The most effective method for inks as above described in the present invention is one based on the film boiling as above indicated.
As will be clearly understood from the above description, according to the present invention, there is provided a driving method for an ink jet head comprising one or more discharge ports for discharging the ink, a substrate incorporating one or more heat generating elements for generating the heat energy, each of which is provided correspondent to each discharge port, and a support plate or casing on which said substrate is mounted, the driving method being capable of making the high-quality, stable recording without irregularities on image by equalizing the temperature distribution while maintaining the substrate temperature constant, with a simple construction having no provision of temperature detecting means or complex control means within the substrate, by taking such a constitution that when recording an image with the ink jet head in which the heat energy for discharging the ink in accordance with an image signal is generated in the heat generating elements, and the thermal resistance value passing through the support plate or casing is lower than that not passing through the support plate or casing among the thermal resistance between the substrate and the external, (E_max-E)/(V_max-V) is controlled to be always substantially constant whenever E≠E _max, providing that the thermal energy generated in the substrate is E_max when the ink jet head discharges the ink with a maximum volume of V_max, the ink discharge volume in accordance with the image signal is V, and the heat energy generated in the substrate at this time is E.

Claims

A driving method for an ink jet head comprising one or more discharge ports for discharging the ink a substrate incorporating one or more heat generating elements for generating the heat energy, each of which is provided correspondent to each discharge port, and a support plate or casing on which said substrate is mounted, characterized in that when recording an image with the ink jet head in which the heat energy for discharging the ink in accordance with an image signal is generated in said heat generating elements and the thermal resistance value passing through said support plate or casing is lower than that not passing through said support plate or casing among the thermal resistance between said substrate and the external, (E_max-E)/(V_max-V) is controlled to be always substantially constant whenever E≠ E_max, providing that the thermal energy generated in said substrate is E_max when said ink jet head discharges the ink with a maximum volume of V_max, the ink discharge volume in accordance with said image signal is V, and the heat energy generated in said substrate at this time is E.
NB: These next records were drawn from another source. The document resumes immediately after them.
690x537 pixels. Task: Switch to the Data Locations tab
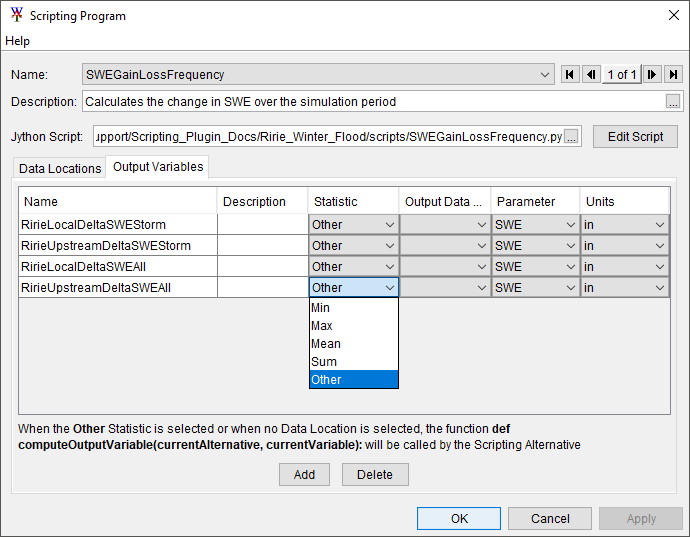[60, 168]
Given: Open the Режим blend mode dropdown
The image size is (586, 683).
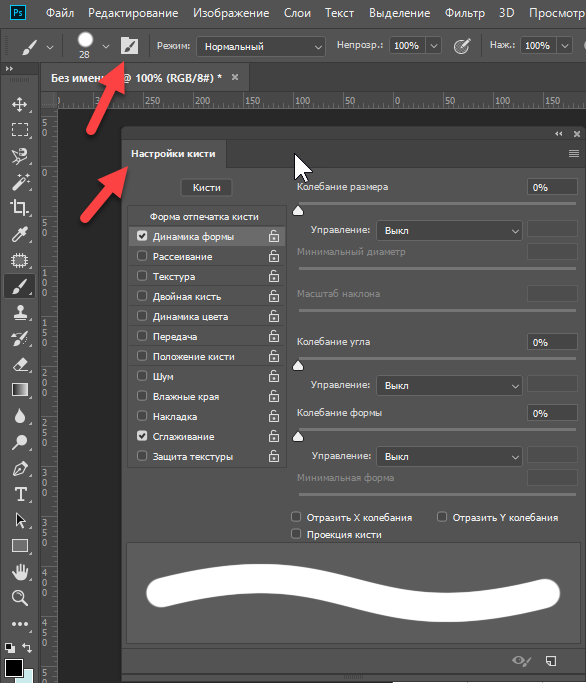Looking at the screenshot, I should tap(261, 46).
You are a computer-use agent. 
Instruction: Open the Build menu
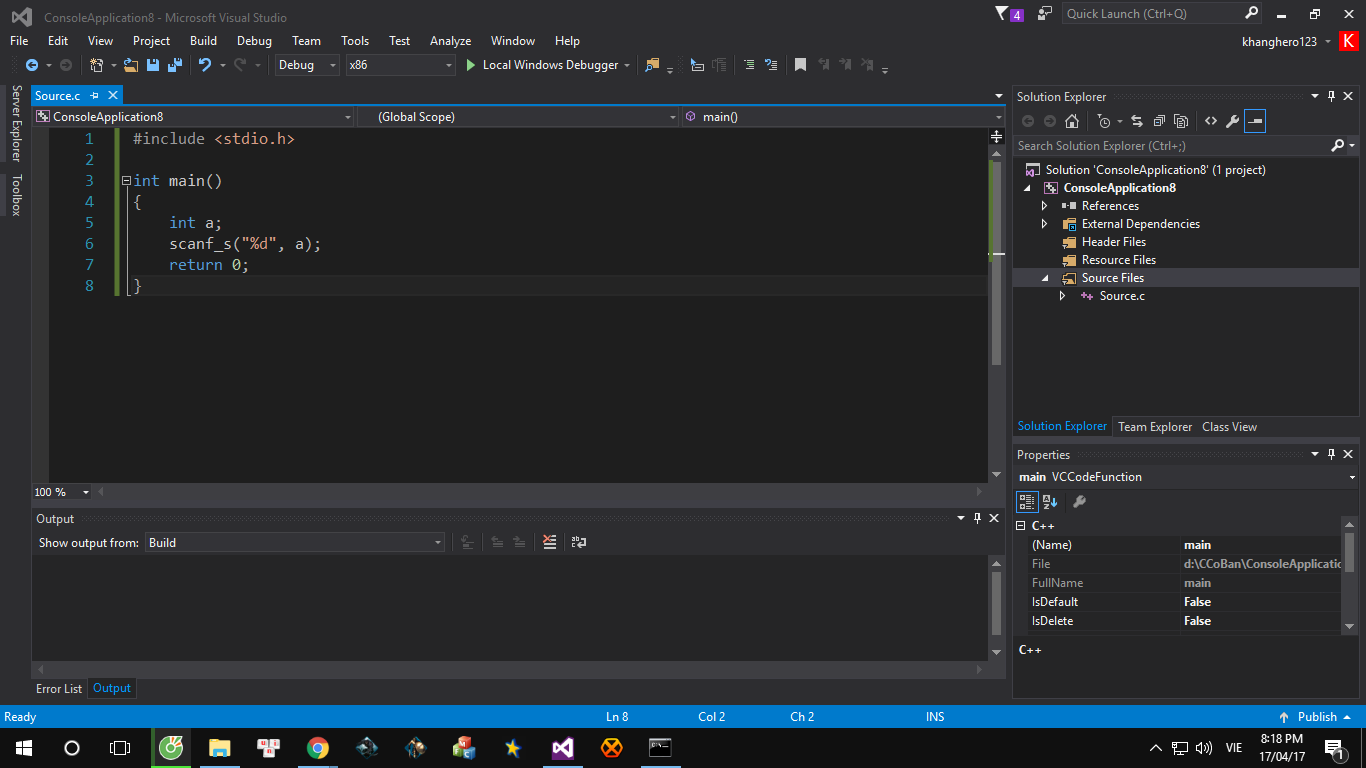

A driving method for an ink jet head according to claim 1, characterized in that said heat generating elements generate the heat energy in accordance with only an image signal level, including cases where an image signal is zero of OFF, wherein said heat energy is given such that the converged value of temperature on said support plate or casing when the heat energy in accordance with arbitrary image signal level is continuously supplied to all the heat generating elements on the substrate uniformly is substantially equal to the converged value of temperature on said support plate or casing when the heat energy in accordance with image signal different from said image signal level is continuously supplied to all the heat generating elements on the substrate uniformly.
A driving method for an ink jet head according to claim 1, characterized by comprising control means for reducing the variation of temperature on said support plate or casing.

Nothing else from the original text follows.